The euro zone's two biggest economies have broken the European Union's deficit cap of 3 per cent of gross domestic product for three years running, but in 2003 they fended off the European Commission's bid to slap them with more disciplinary action.
After a damaging court clash, the EU executive backed down and accepted their deficit cutting pledges at face value.
This won the backing of EU finance ministers meeting today. "The council agrees with the Commission conclusion that no further steps under the EDP (excessive deficit procedure) are necessary at this stage," a summary note said of both Berlin and Paris.
It noted the commitment of Germany and France to bring their deficits below the EU cap in 2005 and keep it under that ceiling in 2006, and made it clear they would be held to their word. "The Commission will continue to monitor compliance with these commitments.
The council, in cooperation with the Commission, stands ready to take steps under the EDP, as appropriate," it said of both countries. The comments come as EU finance ministers are in the throes of debating the best way to reform the Stability and Growth Pact on budget discipline in which the bloc's deficit cap is enshrined.
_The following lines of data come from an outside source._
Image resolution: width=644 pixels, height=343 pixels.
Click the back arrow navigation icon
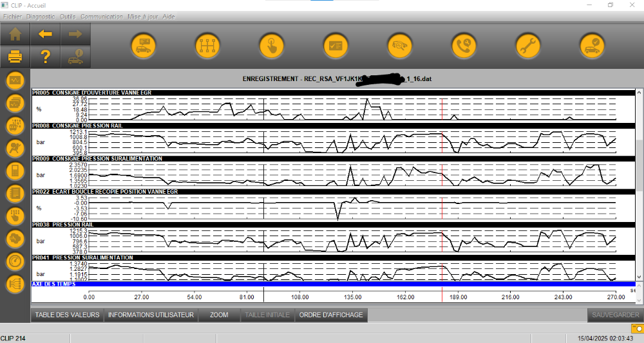[45, 34]
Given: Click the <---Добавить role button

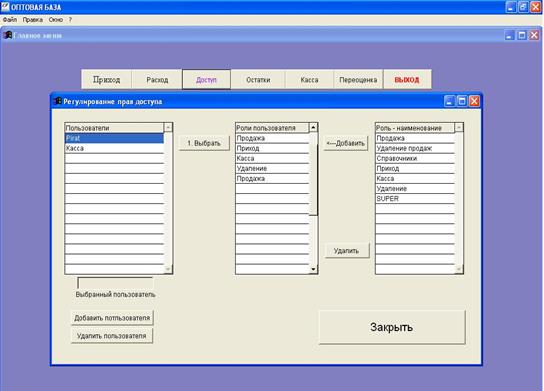Looking at the screenshot, I should point(346,143).
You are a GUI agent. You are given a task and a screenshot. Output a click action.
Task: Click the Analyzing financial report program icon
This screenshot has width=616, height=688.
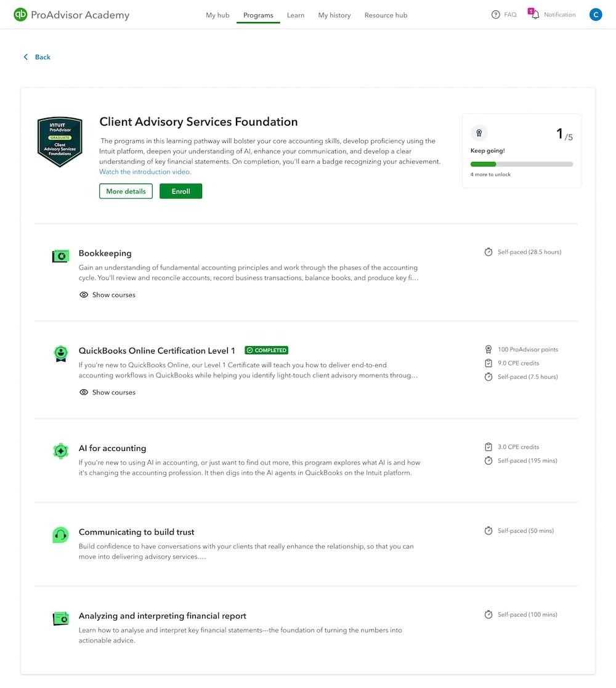pyautogui.click(x=60, y=618)
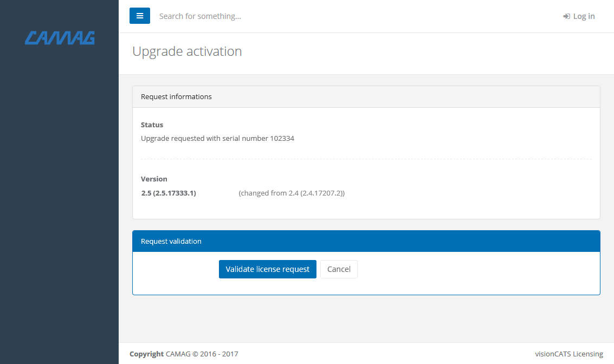Click the serial number 102334 status text
This screenshot has width=614, height=364.
tap(217, 138)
A separate draft conclusion showed EU finance ministers moving to the next stage of the same disciplinary process against Greece, which has also broken the EU budget deficit cap of 3 per cent of gross domestic product.
They blamed revisions to past budget data, spending overruns linked to the staging of the Olympic Games as well as overruns in some other spending items and shortfalls in some revenues which had not been correctly estimated in the 2004 budget.